*EJERCICIOS POR RESOLVER:*
**a)** Enumera todas las obras que el fragmento sobre Lista y el romanticismo menciona por su título.
**b)** Prosigue el fragmento sobre Lista y el romanticismo a partir de su última oración.

*FRAGMENTO DEL DOCUMENTO:*
..........
Ante las exorbitancias del romanticismo, que es la negación de toda autoridad literaria, porque según la nueva escuela «el poeta no necesita de ningún estudio», «[...] sale inspirado desde el seno de su madre», suple con la inspiración la incultura, observa Lista: «En nada se conoce más la falta de genio que en la exageración, porque el principal carácter de lo bello y de lo sublime es la sencillez. El verdadero genio da a sus cuadros proporción, armonía, naturalidad: la presunción quiere siempre ocultar su falta de originalidad dando a todos los objetos dimensiones gigantescas»35.

No puede sorprendernos, después de cuanto va transcrito, que el poeta de La muerte de Jesús y de El canto del Esposo, pusiera como colofón a uno de sus artículos: «Telémaco será leído mientras haya hombres; y Nôtre Dame de París será un libro desconocido antes de veinte años». Profecía que no se cumplió y cuya frustración obedece al error crasísimo de medir con el compás de Aristócteles, Horacio y Boileau, una obra cuyo autor, al elaborarla, había hecho con las reglas, lo mismo que nuestro Lope, encerrarlas con seis llaves. Pero Lista, como todos los escritores neoclásicos, cifraba en los preceptos de griegos y latinos, que después siguieron a cierra ojos los Menatori, Blair, La Harpe, Addisson y Burke, la realización de la belleza, y su habilidad dialéctica empleábase a fondo en la defensa y valoración de estos principios.
..........
*DATOS DE ORIGEN:*
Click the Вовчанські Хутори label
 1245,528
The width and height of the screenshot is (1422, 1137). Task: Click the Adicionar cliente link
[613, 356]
..........
*RESPUESTAS DADAS:*
**a)** La muerte de Jesús, El canto del Esposo, Telémaco y Nôtre Dame de París.

**b)**
«Sin reglas no hay arte, afirma. El verdadero genio triunfa de todas las dificultades, y producirá siempre grandes cosas a pesar de los obstáculos que se le opongan [...] En el día el drama ha roto todos los frenos, y ¿qué es lo que produce? ¿Qué uso hace el genio de tanta libertad como ha adquirido? Despeñarse [...] Las reglas dan cierto estímulo para vencer los obstáculos que ellas mismas presentan; el talento se replega sobre sí mismo, adquiere nuevas fuerzas; medita, combina el plan; y porque trabaja más y estudia mejor la materia, siente más vehementes inspiraciones, y así llega a la perfección. El genio libre traslada al papel lo que primero le ocurre (¿al genio o al papel, señor gramático?); no corrige; no contempla su asunto; marcha a su albedrío vagamente y sin dirección, y siempre falta a sus producciones la consistencia que resulta de las dificultades previstas y vencidas»36.


Los prejuicios de escuela, tan arraigados en Lista a pesar de su talento y sensibilidad literaria, le arrastran a condenar o burlarse al menos de los poetas que, según expresión suya, se colocan «en el centro del universo». «Los lectores se reirán de su orgullo presuntuoso -añade- pero él habrá cumplido su misión, que en la época actual es la de proclamarla propia inteligencia. Hasta ahora se había creído un gran mérito en las obras de las artes ocultarse el artista; en el día lo primero que hace el autor es presentarse en el punto más visible de sus cuadros»37. Pero ¿no es ésta la verdadera poesía lírica? Ateniéndonos al punto de vista de nuestro autor habrían podido darse en la literatura nuevos Píndaros, Horacios, Tíbulos y Catulos, mas ¿acaso habríamos tenido a los Leopardi, Heine, Bécquer y Espronceda? Además, ¿no se colocó Ovidio también «en el centro del universo» al cantar sus propias tristezas?

No fue Lista, como Hermosilla, según veremos después, un ideólogo a lo Destutt-Tracy, tan en boga a la sazón, ni siquiera a lo Condillac. No en vano era un poeta y sabía la enorme importancia que tienen los afectos en las obras de imaginación. Si no hay idea en la mente que no proceda de un análisis anterior, arguye Lista, no está todo el hombre en la generación, deducción y expresión de las ideas. De aquí que el pensamiento en poesía nazca de las relaciones y concordancias íntimas que existan entre el asunto y las pasiones. «Estas relaciones, hasta cierto punto misteriosas, no las halla el raciocinio, sino la inspiración. Por lo tanto en las obras poéticas es siempre el entusiasmo el padre de la invención»38.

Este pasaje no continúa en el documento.